Approximate synonyms and clinical terminology for H66.93

Physicians document bilateral otitis media in varied language. Coding staff should recognize these equivalent terms and map them correctly to ICD-10 code H66.93 when no type qualifier is present.

  • Bilateral ear infection (unspecified type)
  • Bilateral middle ear infection
  • Bilateral OM, unspecified
  • Otitis media in both ears, type not specified
  • Bilateral otitis media NOS (not otherwise specified)
  • Inflammation of the middle ear, bilateral, unspecified
  • Bilateral tympanitis, unspecified

Terms that include qualifiers – such as “acute bilateral otitis media,” “bilateral serous otitis media,” or “bilateral suppurative otitis media” – should trigger a code selection review. These are not synonyms for H66.93 and point to more specific codes in the H66.0x-H66.4x or H65.x ranges.

Conclusion

Bilateral otitis media cases are common in general practice, where high patient volumes managed with GP software or GP clinic software leave little room for coding ambiguity. Yet the unspecified qualifier in H66.93 means incomplete documentation still drives the majority of coding errors on these claims. The fix is simple: clinicians document laterality and the documentation team codes to what is actually written, querying when it is ambiguous.

Practice management software like Pabau connects ICD-10 diagnosis codes directly to encounter notes and service lines, so H66.93 and related codes are attached to the right claim elements before submission. To see how Pabau handles the full diagnosis-to-claim workflow for your practice, book a demo.

Continue your research

Continue your research

Need a HIPAA compliance framework for your practice’s documentation workflow? medical office HIPAA compliance covers the documentation and data security standards that underpin clean ICD-10 code submission.

Need a related bilateral ear diagnosis code? H83.19 covers labyrinthine fistula of an unspecified ear, another code coders in ENT-adjacent practices often reference alongside H66.93.

Coding an anesthesia claim tied to an ENT-adjacent procedure? 00170 is the CPT code for anesthesia during unspecified intraoral procedures, another code practices billing ear, nose, and throat visits may need.

Frequently Asked Questions

What does ICD-10 code H66.93 mean?

ICD-10 code H66.93 is the billable ICD-10-CM diagnosis code for otitis media, unspecified, bilateral. It describes middle ear inflammation or infection affecting both ears when the clinical documentation does not specify whether the condition is acute, chronic, or suppurative. The code is valid for FY2026 and is accepted for all HIPAA-covered electronic health transactions.

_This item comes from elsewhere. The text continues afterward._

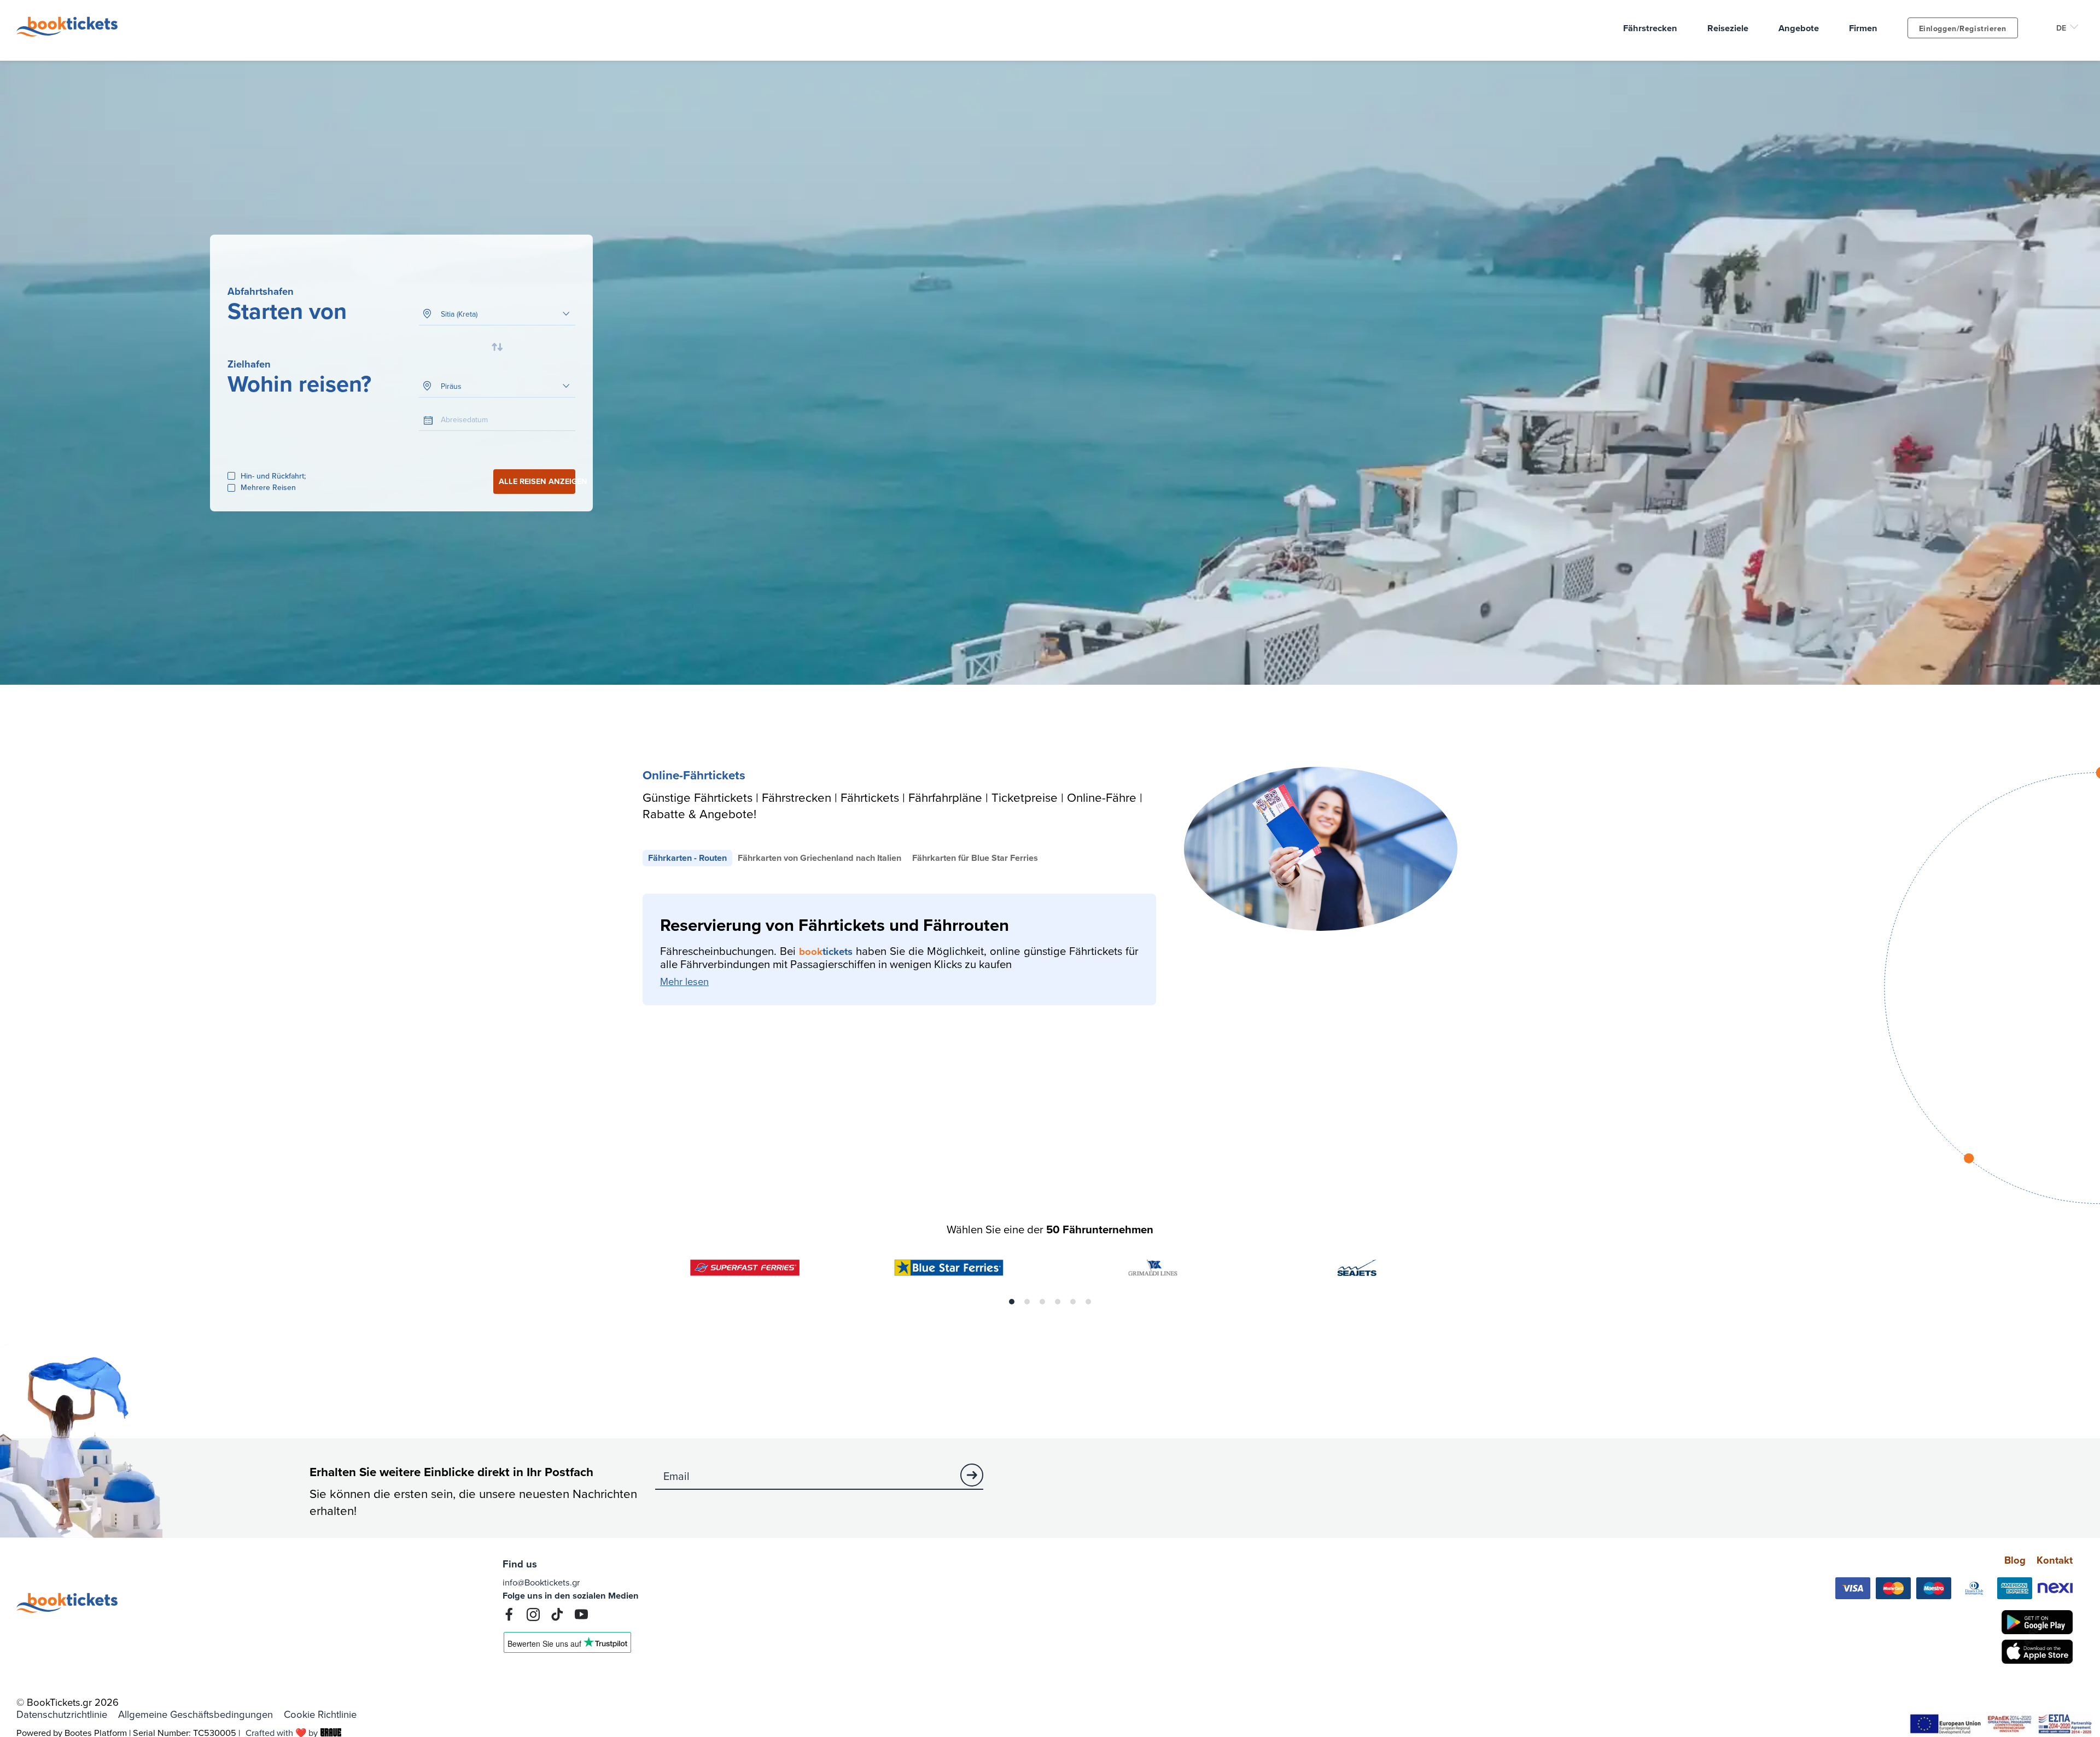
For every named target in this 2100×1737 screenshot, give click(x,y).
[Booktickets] (69, 33)
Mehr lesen (684, 982)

Is H66.93 a billable ICD-10 code?

Yes, H66.93 is a billable ICD-10-CM code. The parent code H66.9 (otitis media, unspecified) is non-billable; H66.93 is the laterality-specific child code that carries billable status. Submit H66.93, not H66.9, on claims.

What is the difference between H66.90 and H66.93?

H66.90 is used when laterality is completely absent from the documentation, meaning neither the right nor left ear is specified. H66.93 is used when the documentation confirms both ears are affected. Use H66.93 whenever the record documents bilateral involvement, even if informally phrased as “both ears.”

When should I use H66.93 instead of H66.91 or H66.92?

Use H66.93 when the provider’s documentation confirms bilateral ear involvement. Use H66.91 when only the right ear is documented, and H66.92 when only the left ear is documented. Never assign H66.93 if the note only references a single ear, and never assign H66.91 or H66.92 when the note says “bilateral.”

What is the ICD-9 equivalent of H66.93?

The approximate ICD-9-CM equivalent is 382.9 (otitis media, unspecified). This is an approximate match, not an exact one: ICD-9-CM did not include a bilateral laterality axis, so all four H66.9x codes map back to 382.9. When converting legacy data, select the H66.9x code that matches the clinical record rather than relying solely on the crosswalk default.

What documentation is required to use H66.93?

Three elements are required: explicit documentation that both ears are affected, an absence of any type qualifier (acute, chronic, suppurative, serous), and clinical examination findings that support an otitis media diagnosis. If the type is documented in the note, assign a more specific H66.x or H65.x code instead of H66.93.